The exercise: Rewrite the Woodside case study from the words "10 Oct 2024" through "export revenue earners.", using "persistence" wherever "perseverance" appears.

Document excerpt:
Wednesday, October 16, 2024

Woodside case study Part 1: 1954 to 1980 – volatile speculative survivor to national hero

10 Oct 2024 6 day(s) ago

Key points:

  • Good case study representing the vast majority of ASX listed companies – as a volatile speculative hopeful with no revenues or assets to underpin value.
  • Eventually defied the odds and the elements by actually finding something of enormous value. 
  • But it required extreme patience and perseverance – it holds the record for longest wait for first revenue, first profit, and first dividend of any ASX listed company.

 

For most of its seventy year life, Woodside was hailed as a great success story – a champion of the underdog, battling against the odds, the elements, and extreme remoteness, through sheer determination and perseverance to eventually strike it rich, discovering and developing one of Australia’s greatest resource finds, securing Australia’s energy self-reliance, and even becoming one of Australia’s largest export revenue earners.

Great fortunes were made and lost by Woodside shareholders as it grew from a struggling explorer that regularly ran out of money, to survive and eventually grow into a global giant and an occasional member of the top 10 list of largest ASX listed companies. What’s not to like?

But the world has changed

Over the past decade, however, Woodside has become a fossil fuel pariah, caught somewhere between two competing views - ‘gas is an evil fossil fuel that is burning the planet’ versus ‘gas is an essential part of the transition to renewables.’

(Some ‘ESG’/‘ethical’ funds and ETFs filter out Woodside for the first reason, but others allow it in for the second reason – all very confusing! Rules and definitions of what is ‘good’ and ‘evil’ are very vague, and change constantly. My advice is to look at the facts for yourself and form your own views.)

I am not expressing a view either way on this, and I have never been a shareholder.

Source data:
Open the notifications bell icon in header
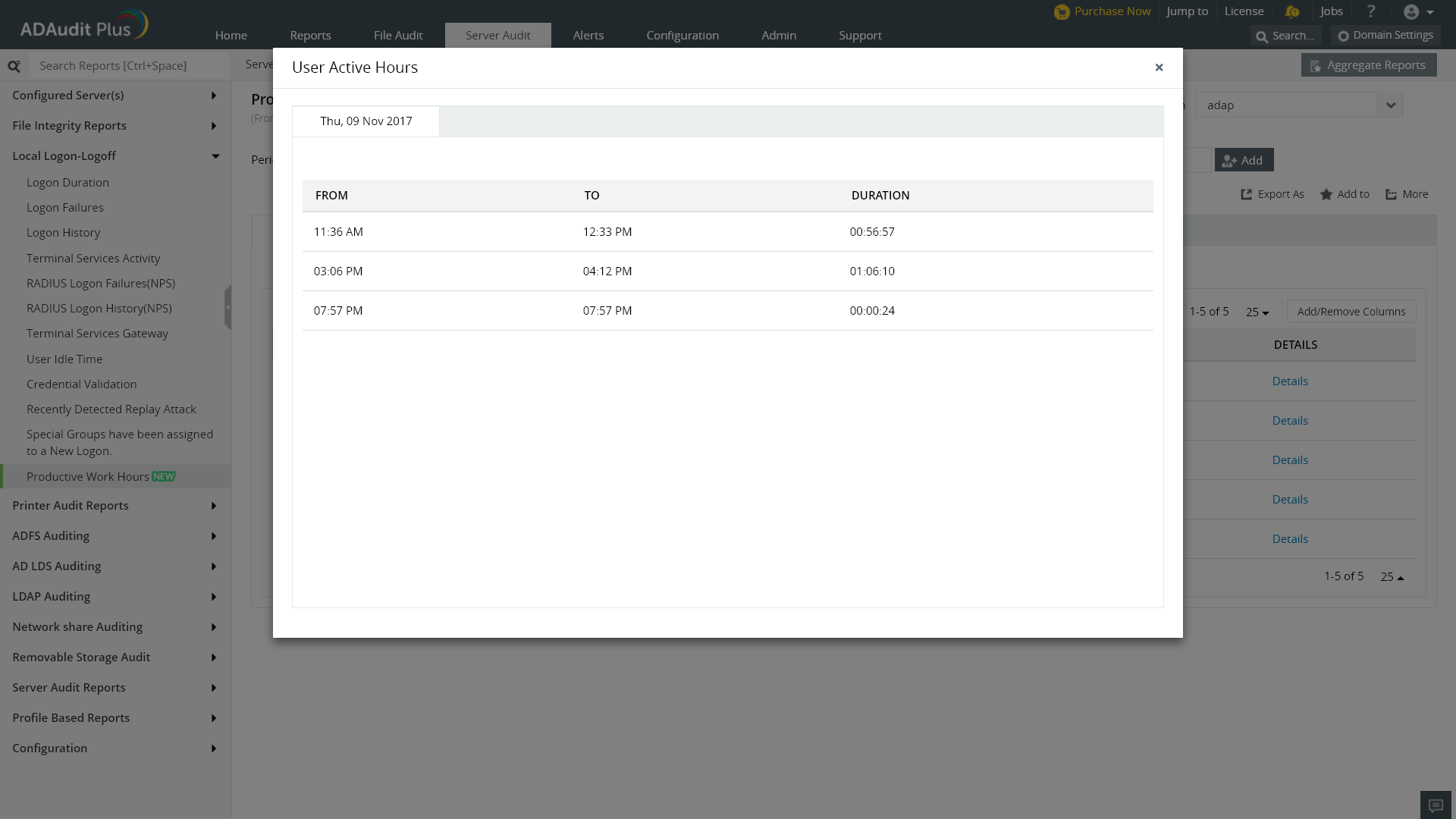 [1292, 11]
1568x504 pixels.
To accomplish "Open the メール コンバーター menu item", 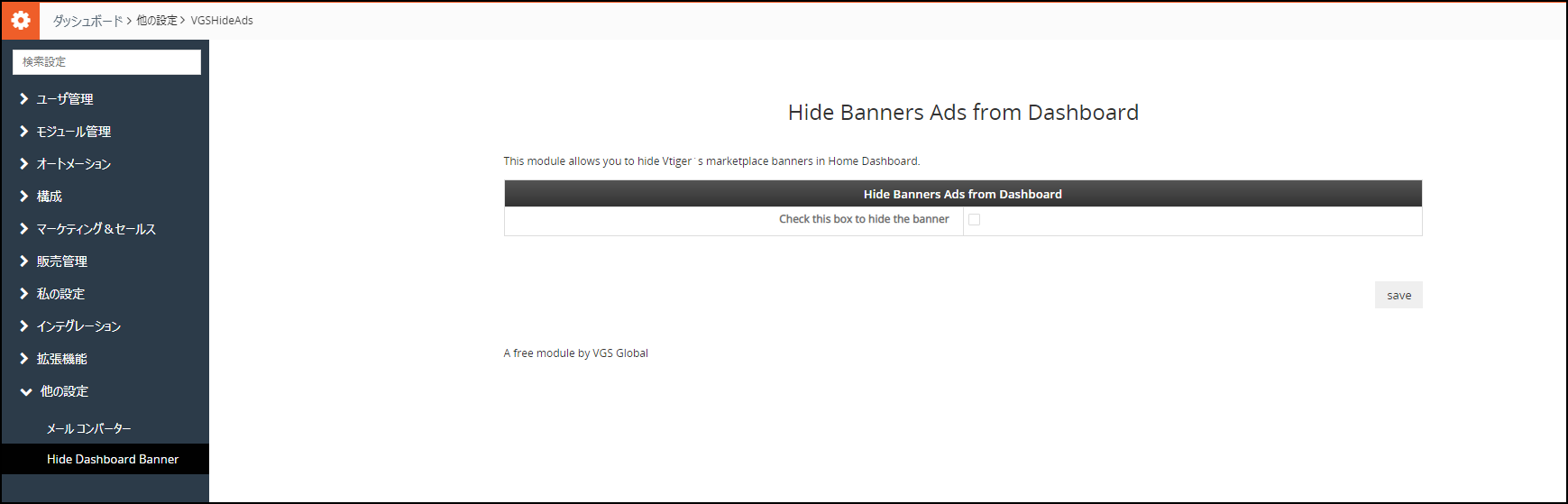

Correct response:
10 Oct 2024 6 day(s) ago

Key points:

  • Good case study representing the vast majority of ASX listed companies – as a volatile speculative hopeful with no revenues or assets to underpin value.
  • Eventually defied the odds and the elements by actually finding something of enormous value. 
  • But it required extreme patience and persistence – it holds the record for longest wait for first revenue, first profit, and first dividend of any ASX listed company.

 

For most of its seventy year life, Woodside was hailed as a great success story – a champion of the underdog, battling against the odds, the elements, and extreme remoteness, through sheer determination and persistence to eventually strike it rich, discovering and developing one of Australia’s greatest resource finds, securing Australia’s energy self-reliance, and even becoming one of Australia’s largest export revenue earners.